1. Molweni: A Challenge Multiparty Dialogues-Based Machine Reading Comprehension Dataset with Discourse Structure
- Authors: J Li, M Liu, MY Kan, Z Zheng, Z Wang, W Lei, T Liu, B Qin
- Published: arXiv preprint arXiv:2004.05080 (2020)
- Citations: 102
- Abstract: This paper introduces Molweni, a multiparty dialogues-based machine reading comprehension dataset. It focuses on incorporating discourse structure to improve understanding and reasoning in dialogue systems, particularly in complex multiparty conversations.
2. A Survey of Chain of Thought Reasoning: Advances, Frontiers, and Future
- Authors: Z Chu, J Chen, Q Chen, W Yu, T He, H Wang, W Peng, M Liu, B Qin, T Liu
- Published: arXiv preprint arXiv:2309.15402 (2023)
- Citations: 98
- Abstract: This survey paper discusses the progress, challenges, and future directions in the field of chain-of-thought reasoning, a crucial area in machine learning and artificial intelligence. It provides a comprehensive overview of the theoretical advancements, practical applications, and ongoing research in this domain.
3. Topic-to-Essay Generation with Neural Networks
- Authors: X Feng, M Liu, J Liu, B Qin, Y Sun, T Liu
- Published: International Joint Conference on Artificial Intelligence (IJCAI), 4078-4084 (2018)
- Citations: 85
- Abstract: This paper explores the use of neural networks for topic-to-essay generation, proposing a model that automatically generates essays from given topics.
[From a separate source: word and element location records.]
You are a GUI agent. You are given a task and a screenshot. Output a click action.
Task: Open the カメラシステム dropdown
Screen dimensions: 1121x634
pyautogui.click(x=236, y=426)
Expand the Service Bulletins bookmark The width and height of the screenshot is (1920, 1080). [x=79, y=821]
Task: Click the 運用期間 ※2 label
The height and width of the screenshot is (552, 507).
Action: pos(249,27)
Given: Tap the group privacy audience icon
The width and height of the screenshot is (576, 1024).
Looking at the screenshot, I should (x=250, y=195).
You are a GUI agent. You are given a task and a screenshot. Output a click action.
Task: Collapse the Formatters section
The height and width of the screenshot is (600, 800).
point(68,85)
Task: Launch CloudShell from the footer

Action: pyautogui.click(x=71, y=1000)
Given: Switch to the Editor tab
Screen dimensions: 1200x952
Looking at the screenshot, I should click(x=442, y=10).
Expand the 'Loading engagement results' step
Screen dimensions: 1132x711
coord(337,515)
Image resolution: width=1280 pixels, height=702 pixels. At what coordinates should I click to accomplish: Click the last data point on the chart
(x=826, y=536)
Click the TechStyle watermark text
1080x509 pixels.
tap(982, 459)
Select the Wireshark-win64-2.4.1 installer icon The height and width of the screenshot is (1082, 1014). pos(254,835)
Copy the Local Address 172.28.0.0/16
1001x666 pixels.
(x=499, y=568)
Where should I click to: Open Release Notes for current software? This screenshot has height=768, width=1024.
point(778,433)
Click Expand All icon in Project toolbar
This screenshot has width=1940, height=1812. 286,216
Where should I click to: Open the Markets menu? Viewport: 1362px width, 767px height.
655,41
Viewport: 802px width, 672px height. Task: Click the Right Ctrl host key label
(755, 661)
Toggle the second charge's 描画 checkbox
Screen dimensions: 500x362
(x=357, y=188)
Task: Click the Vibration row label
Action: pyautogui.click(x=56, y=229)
The work investigates various architectures and techniques in neural networks to enhance the quality and coherence of the generated essays.
4. Visible Light-Driven Jellyfish-Like Miniature Swimming Soft Robot
- Authors: C Yin, F Wei, S Fu, Z Zhai, Z Ge, L Yao, M Jiang, M Liu
- Published: ACS Applied Materials & Interfaces 13 (39), 47147-47154 (2021)
- Citations: 75
- Abstract: This paper discusses the development of a visible light-driven miniature swimming soft robot that mimics the movement of a jellyfish. The study presents an innovative approach to soft robotics, utilizing visible light to actuate the robot, which could have applications in fields like medicine and environmental monitoring.
5. Deep Belief Network-Based Approaches for Link Prediction in Signed Social Networks
- Authors: F Liu, B Liu, C Sun, M Liu, X Wang
- Published: Entropy 17 (4), 2140-2169 (2015)
- Citations: 74
- Abstract: This paper focuses on the use of deep belief networks for link prediction in signed social networks. It investigates how these networks can predict the formation or dissolution of links based on the signs of relationships and the network’s structure, which has applications in social network analysis and recommendation systems.
Conclusion
In conclusion, Professor Ming Liu has demonstrated exceptional leadership, innovative contributions, and profound impact on research in areas of Knowledge Graphs, Bioinformatics, and Natural Language Processing. His high-quality publications, award-winning research, and mentorship solidify his standing as one of the leading researchers in his field. The combination of his academic rigor, technical expertise, and commitment to advancing science makes him an excellent candidate for the Best Researcher Award.
By expanding his interdisciplinary collaborations, focusing on ethical implications, and increasing public engagement, Liu can further enhance the societal impact of his groundbreaking work. However, even without these additional improvements, his record of excellence and innovation positions him as a deserving recipient of this prestigious award.